* **Trecho do documento**
ARQUIVO DE VIAGEM - Museu Oscar Niemeyer (MON) - Curitiba / PR



A impactante visão do "olho"
espelhado do MON


Mais do que qualquer exposição ou parque (e olha que lá têm muitos), certamente o que mais me impactou em Curitiba foi o Museu Oscar Niemeyer, o MON. É fantástica a emoção que se tem ao chegar pela estreita Rua Marechal Hermes, no bairro Centro Cívico, e, ao desvencilhar o olhar das árvores do entorno, dar de frente com aquele impressionante olho suspenso e espelhado. Tal como foi quando estivemos Leocádia e eu no MAC, de Niterói, no Rio, ao ver aquela nave-flor totalmente integrada com a natureza e a topografia.

Rampa de entrada para o
prédio principal com a torre
e o lago artificial
Nesta obra, a arquitetura de Niemeyer, embora num ambiente menos privilegiado naturalmente do que o de Niterói, traz novamente esta sensação impactante e de fusão com o que lhe cerca. O MON une duas épocas de sua carreira e da Arquitetura como um todo. Isso porque o projeto original foi composto pelo arquiteto em 1967 para as instalações do Instituto de Educação. Esta primeira obra comportava já o prédio em linhas retas que fica ao fundo, o qual dá de costas para o Parque Polonês, uma área verde de convívio ligada à outra de mata fechada. Pois em 2002, Niemeyer, já em sua fase mais madura, foi chamado para reelaborar o projeto, onde seria construído, enfim, o museu que leva seu nome.

Em primeiro plano,
a escultura em aço, La Luna,
de Niemeyer
Escultura em bronze do
modernista Bruno Giorgi
Foi quando se ergueu o chamado “olho”, que, na verdade, foi inspirado no formato de uma pinha de araucária, árvore característica da região e daqui do Sul. Sobre um lago artificial, o olho – cujo traço da borda em concreto armado branco é de uma beleza infindável – é sustentado por uma “sutil” base retangular, a “Torre”, em cor amarelo-canário, onde se estampam a traço preto desenhos do mestre que dialogam com outros feitos por ele em Niterói para o Caminho Niemeyer, obra também pertencente à sua última fase. Digo “sutil”, pois, como é natural em Niemeyer, as dimensões gigantescas se aliam à precisão das proporções dentro do todo, fazendo com que se percebam claramente os volumes, distinguindo o que é menor e o que é maior. O que não quer dizer que o “menor” seja necessariamente pequeno. Pelo contrário: ao todo, são 35 mil metros quadrados de área construída. Somente dentro da base amarela, vimos depois, há três andares de espaço expositivo mais o do próprio olho anexo. Isso, rodeado de rampas curvas que, além da função de acesso e mobilidade, emprestam movimento ao desenho.

* **Informações fornecidas**

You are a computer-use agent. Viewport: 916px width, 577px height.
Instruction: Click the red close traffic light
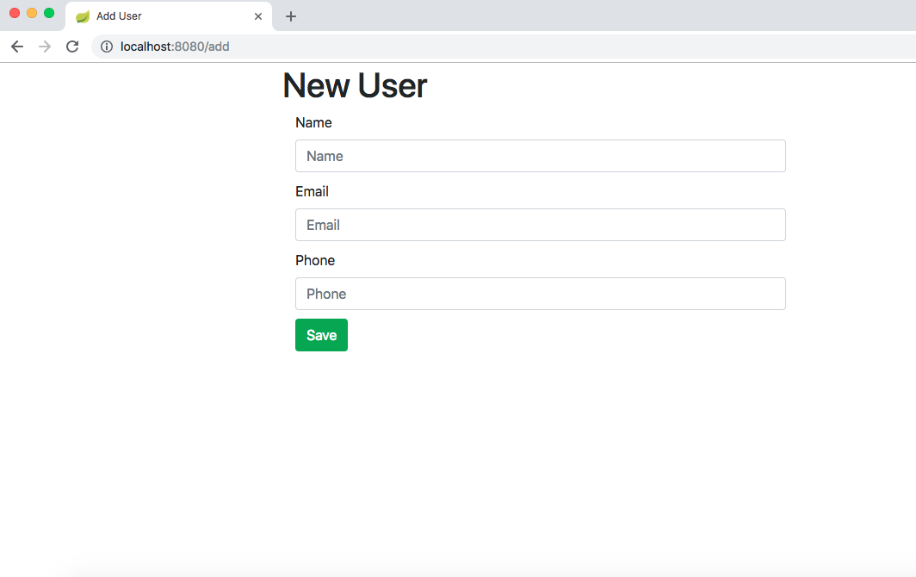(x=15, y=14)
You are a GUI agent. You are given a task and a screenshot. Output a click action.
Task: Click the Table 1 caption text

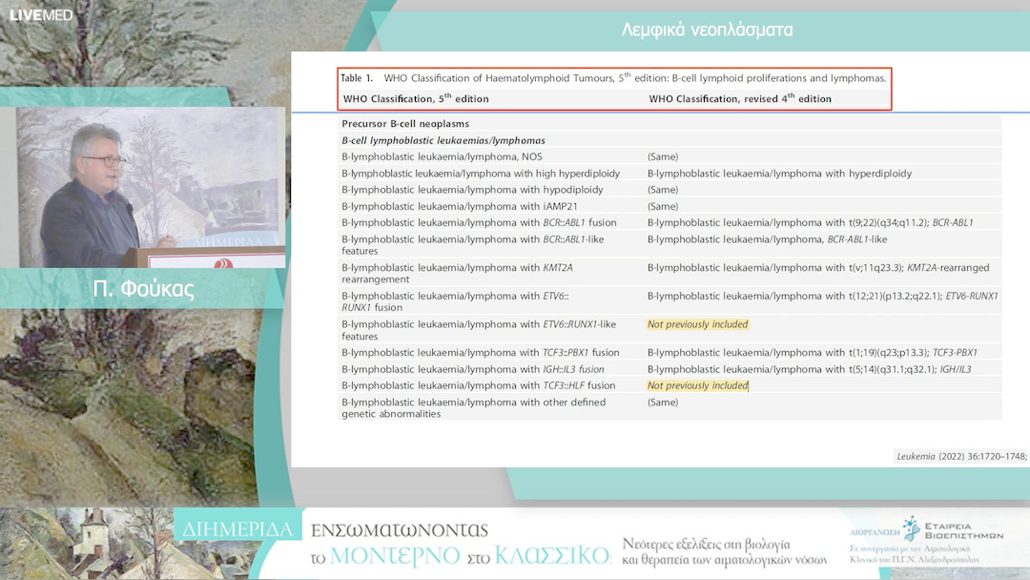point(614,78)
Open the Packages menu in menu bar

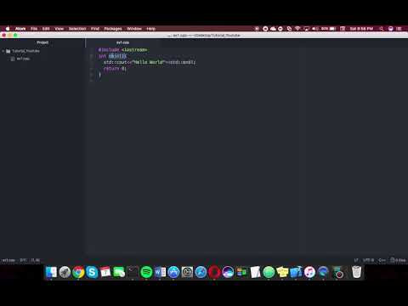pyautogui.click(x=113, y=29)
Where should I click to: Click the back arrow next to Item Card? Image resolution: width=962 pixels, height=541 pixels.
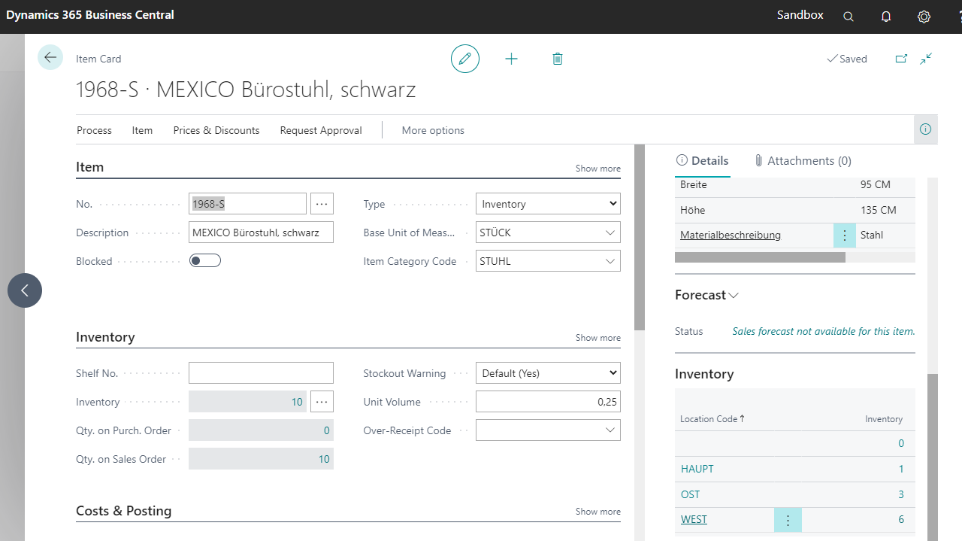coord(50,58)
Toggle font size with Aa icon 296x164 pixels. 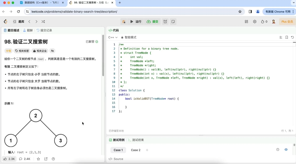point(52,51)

* * *

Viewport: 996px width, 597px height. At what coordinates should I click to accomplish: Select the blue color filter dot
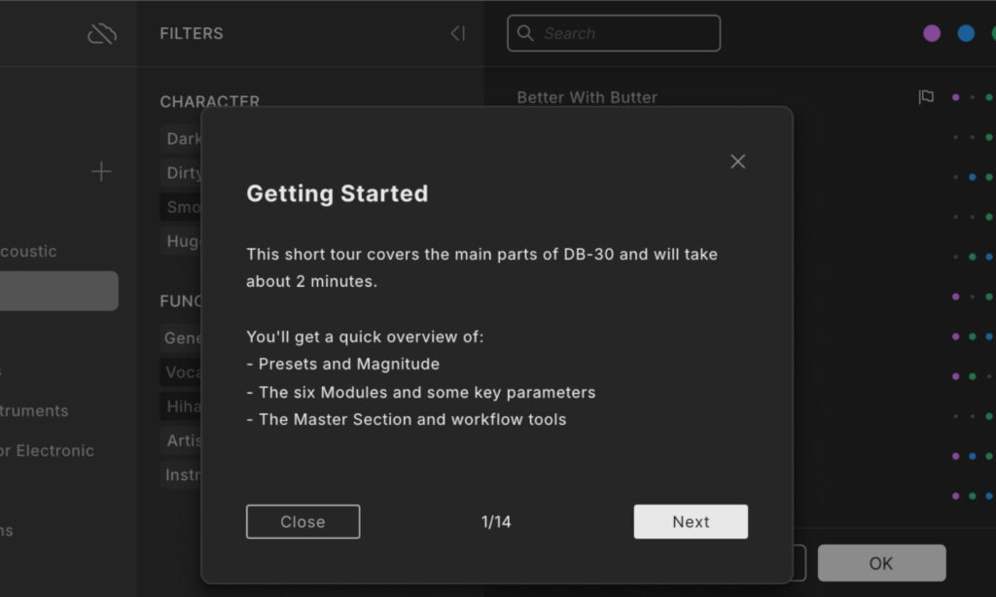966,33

* **Requisitos do exercício**
1. Segundo o texto sobre o Museu Oscar Niemeyer, em que formato se inspirou o chamado “olho”?
2. Retome o texto sobre o Museu Oscar Niemeyer e continue-o a partir da última frase mostrada.

* **Respostas por tarefa**
1. No formato de uma pinha de araucária.

2.
Espaço Niemeyer traz maquetes, fotos e vídeos
dos principais projetos do arquiteto pelo mundo
Ao fundo, então, o prédio principal, distribuído em três pisos. Reto, amplo, moderníssimo. À Bauhaus. A estrutura do prédio é de concreto protendido, que permite vencer os grandes vãos da edificação com um enorme arrojo estrutural. Nele, estão nove salas de exposição, a maioria do museu. Além das mostras temporárias, há duas permanentes que cabem muito bem serem destacadas. A primeira fica na área externa do subsolo, que é o Pátio das Esculturas. Ali é possível perambular entre obras de Tomie Ohtake, Xico Stockinger, Erbo Stenzel, Amélia Toledo, Bruno Giorgi e até do Niemeyer.

Leocádia percorre o tunel a la "Solaris"
que liga o prédio principal
à "torre do olho"
A outra exposição permanente digna de realce refere-se ao próprio Oscar Niemeyer, num espaço reservado à sua obra, com projetos, fotos e maquetes do arquiteto de vários países do mundo, como os clássicos Cassino da Pampulha, o MAC, o Ibirapuera, as obras de Brasília, o Centro Cultural Le Havre (Paris), entre outros. Interessantíssimo, embora a proposta seja generalista, visto que não apresenta projetos dele menos famosos mas tão legais quanto, como a sede do Partido Comunista da França, em Paris, ou o Palazzo Mondadori, em Milão, Itália. Mas pra arrematar o desbunde, saindo dali, um lindo corredor em concreto que liga o prédio principal à torre, o qual passa por debaixo do lago artificial da entrada. Desenhada em curvas, dá a sensação de se estar percorrendo os corredores da nave espacial do "Solaris", do Tarkovski – só para se ter uma ideia do barato que dá.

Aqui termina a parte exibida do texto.